* _PROBLEM STATEMENT_
Render each line of the entries from the one containing "Focus the Name on card field" through the end of the entries as a Markdown table with the columns Row and Line, omitting blank lines and leaving out any pictures.

^^^^^^^^

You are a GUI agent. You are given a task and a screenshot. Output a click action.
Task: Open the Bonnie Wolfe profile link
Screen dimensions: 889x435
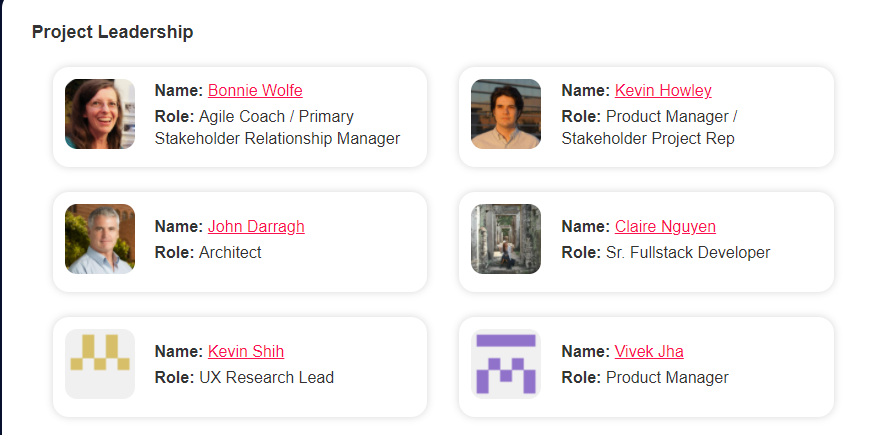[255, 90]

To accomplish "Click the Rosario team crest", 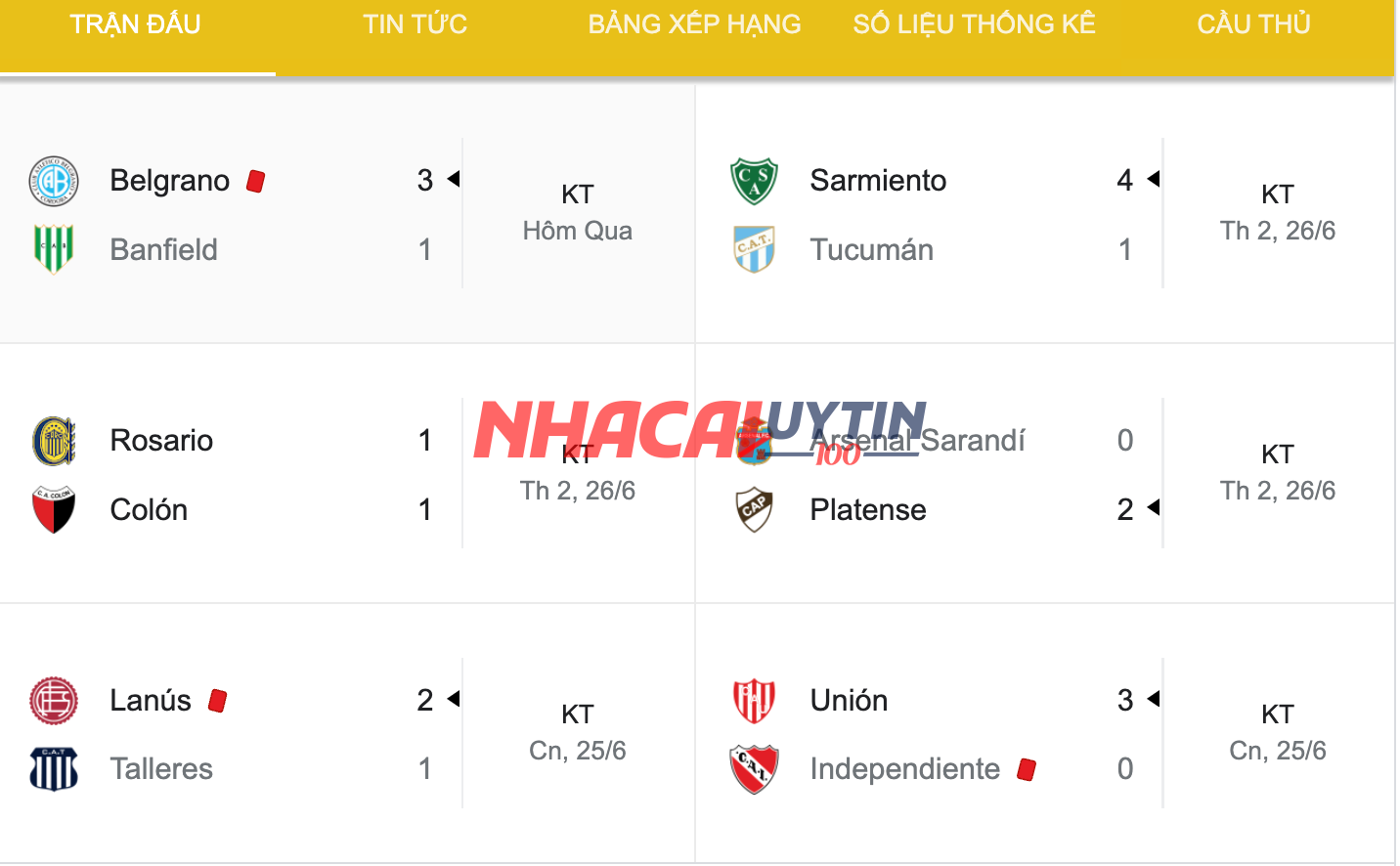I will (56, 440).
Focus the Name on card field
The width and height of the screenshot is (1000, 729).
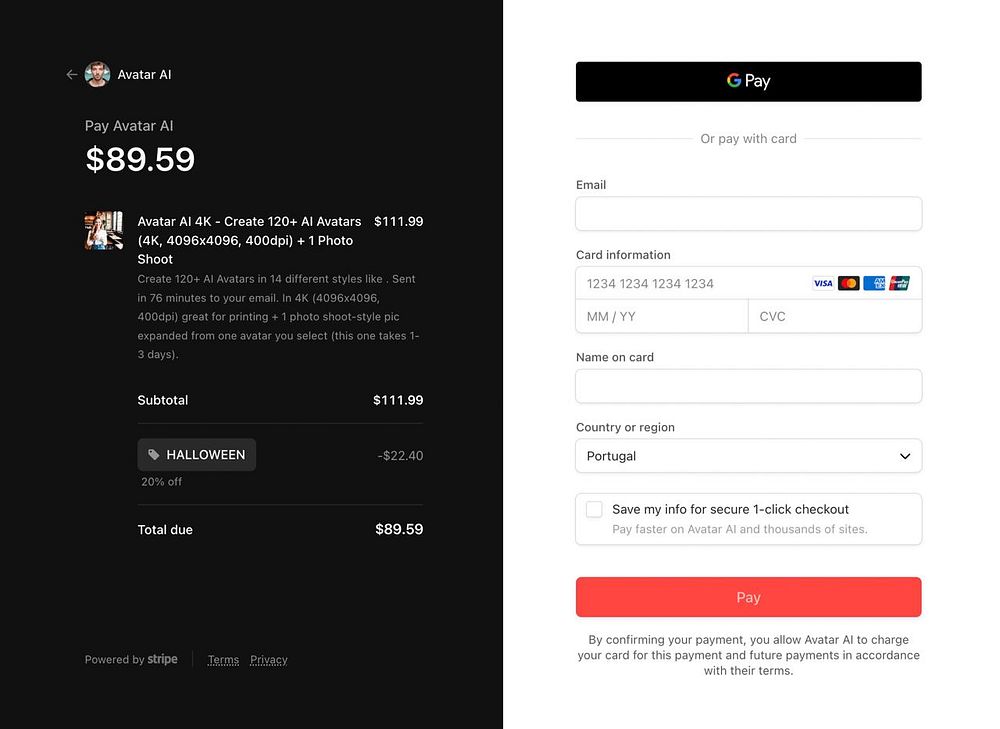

^^^^^^^^

* _TASK OUTPUT_
| Row | Line |
|---|---|
| 1 | Focus the Name on card field |
| 2 | The width and height of the screenshot is (1000, 729). |